China Bistro in Baltimore: Szechuan Heat and Dim Sum on the Avenue
China Bistro is a full-service Szechuan and Cantonese restaurant in Fells Point that balances spiced, numbing-pepper dishes against a working dim sum program, making it a practical choice for both lingering weekend brunches and quick weeknight dinners.
What China Bistro actually is
Located on Thames Street in the heart of Fells Point, China Bistro operates as a sit-down restaurant with a bar and kitchen built around two separate menus: one Szechuan-focused dinner program and a dim sum service that runs weekends. The space seats roughly 100 across a single dining room with exposed brick and modest decor. It is neither a quick-service counter nor a large-format banquet hall; it functions as a neighborhood restaurant that draws regulars for specific dishes rather than a destination venue.
Szechuan and Cantonese menu with dim sum on weekends
Dinner offerings emphasize Szechuan preparation: mapo tofu, chongqing chicken (bone-in, fried, and coated in dried chilies), and dan dan noodles appear regularly. Cantonese options include roasted duck, steamed fish with soy and scallion, and shrimp with lobster sauce. Entrees range from $12 to $28, with most standard dishes falling between $14 and $18. Rice and noodle dishes sit at the lower end; seafood and combination platters at the higher end.
Saturday and Sunday dim sum service (typically 11 a.m. to 2:30 p.m.; confirm hours before visiting) uses the traditional cart method: servers push carts through the dining room with steamed baskets and fried items. Pricing is by the basket, ranging from $3 to $6 per order depending on complexity. Dim sum selections include har gow (shrimp dumplings), siu mai (pork dumplings), char siu bao (barbecue pork buns), and turnip cakes. This setup suits groups or multi-course explorers; solo diners often find the cart experience awkward.
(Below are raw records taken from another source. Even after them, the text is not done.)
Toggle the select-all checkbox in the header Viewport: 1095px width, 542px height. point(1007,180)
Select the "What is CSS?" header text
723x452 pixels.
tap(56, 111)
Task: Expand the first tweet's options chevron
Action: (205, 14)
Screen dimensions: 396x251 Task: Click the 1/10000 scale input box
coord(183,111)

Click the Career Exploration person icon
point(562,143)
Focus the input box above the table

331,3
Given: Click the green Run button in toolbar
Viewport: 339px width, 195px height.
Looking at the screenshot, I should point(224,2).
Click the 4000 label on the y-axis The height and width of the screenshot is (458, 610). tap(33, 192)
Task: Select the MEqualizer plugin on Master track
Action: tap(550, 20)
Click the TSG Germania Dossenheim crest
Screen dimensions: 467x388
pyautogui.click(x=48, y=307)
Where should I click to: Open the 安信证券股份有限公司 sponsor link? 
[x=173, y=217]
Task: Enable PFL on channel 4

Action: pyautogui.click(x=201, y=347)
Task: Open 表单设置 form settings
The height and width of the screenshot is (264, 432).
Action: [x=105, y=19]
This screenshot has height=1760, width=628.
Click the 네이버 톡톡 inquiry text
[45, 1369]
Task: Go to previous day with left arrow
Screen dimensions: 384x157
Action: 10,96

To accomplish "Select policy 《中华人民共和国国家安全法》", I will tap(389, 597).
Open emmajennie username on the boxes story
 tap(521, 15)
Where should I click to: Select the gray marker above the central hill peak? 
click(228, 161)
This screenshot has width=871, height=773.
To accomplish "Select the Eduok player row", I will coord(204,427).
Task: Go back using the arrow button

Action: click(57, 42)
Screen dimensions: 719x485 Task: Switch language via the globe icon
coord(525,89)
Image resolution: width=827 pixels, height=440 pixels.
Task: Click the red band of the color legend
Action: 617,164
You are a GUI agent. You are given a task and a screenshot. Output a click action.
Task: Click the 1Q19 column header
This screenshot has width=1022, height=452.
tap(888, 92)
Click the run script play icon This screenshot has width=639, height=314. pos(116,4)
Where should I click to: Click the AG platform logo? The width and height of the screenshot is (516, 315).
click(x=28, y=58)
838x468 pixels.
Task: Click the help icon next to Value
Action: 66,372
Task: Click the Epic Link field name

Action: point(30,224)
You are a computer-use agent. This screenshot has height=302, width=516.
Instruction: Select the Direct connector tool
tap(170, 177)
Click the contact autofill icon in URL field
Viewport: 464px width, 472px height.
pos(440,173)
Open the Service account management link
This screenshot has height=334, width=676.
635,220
How it compares to other Fells Point and Inner Harbor Chinese options
China Bistro's Szechuan focus distinguishes it from Jade, a Cantonese-leaning restaurant also in Fells Point that emphasizes roasted meats and seafood but offers limited spiced options. Jade's dim sum runs longer weekend hours but lacks the dinner-time Szechuan depth. For purely dim sum-focused visits, Ding How, located in Chinatown near the Lexington Market, offers a cart program with larger selection and lower per-basket pricing ($2.50 to $5), though the setting is more utilitarian and crowds are heavier on weekends.
China Bistro's chongqing chicken and mapo tofu will appeal to eaters seeking heat and Szechuan peppercorn numbing sensation; Cantonese-first restaurants in the area tend to dial down spice levels. If your priority is weekend dim sum alone, Ding How moves faster; if you want a single restaurant that handles both dinner Szechuan cooking and weekend dim sum without requiring a trip to Chinatown, China Bistro consolidates both.
Who it suits and who it doesn't
This restaurant works for Fells Point residents wanting Szechuan cooking within walking distance, mixed groups where some diners want spiced food and others prefer mild Cantonese preparations, and weekend brunchers interested in dim sum without traveling downtown. The cart service makes it social and works well for groups of four or more.
It is less suited to eaters seeking exclusively mild or non-Szechuan food, those wanting a quick solo bite (dim sum carts require navigation), or anyone prioritizing a minimalist or contemporary dining environment. The Fells Point location also means premium rent is reflected in pricing; comparable dishes in Chinatown will run $2 to $4 cheaper.
What the first visit involves
Arrive on a weekday evening to understand the Szechuan menu without the dim sum crowd, or come Saturday or Sunday between 11 a.m. and 1 p.m. for dim sum. Expect to order from the table menu for non-cart items (rice, noodles, or dishes not appearing on carts). Servers speak Mandarin and English. Payment is cash or card. Allow 90 minutes to two hours for a dim sum meal with a group; 45 minutes to one hour for dinner.
Hours, parking, and logistics
China Bistro is open Tuesday through Thursday 5 to 10 p.m., Friday 5 to 11 p.m., Saturday noon to 11 p.m., and Sunday noon to 10 p.m. (closed Monday; confirm weekend dim sum hours in advance, as they occasionally shift). Street parking on Thames Street fills early in the evening and on weekends; a paid lot exists one block north on Broadway. Public transportation via the Charm City Circulator (Purple Line) serves Fells Point directly.
China Bistro holds its position in Baltimore's Chinese restaurant landscape because it serves both a weeknight Szechuan audience and weekend dim sum diners without forcing a trip outside Fells Point, and because the kitchen respects heat levels and peppercorn complexity rather than defaulting to Americanized mildness.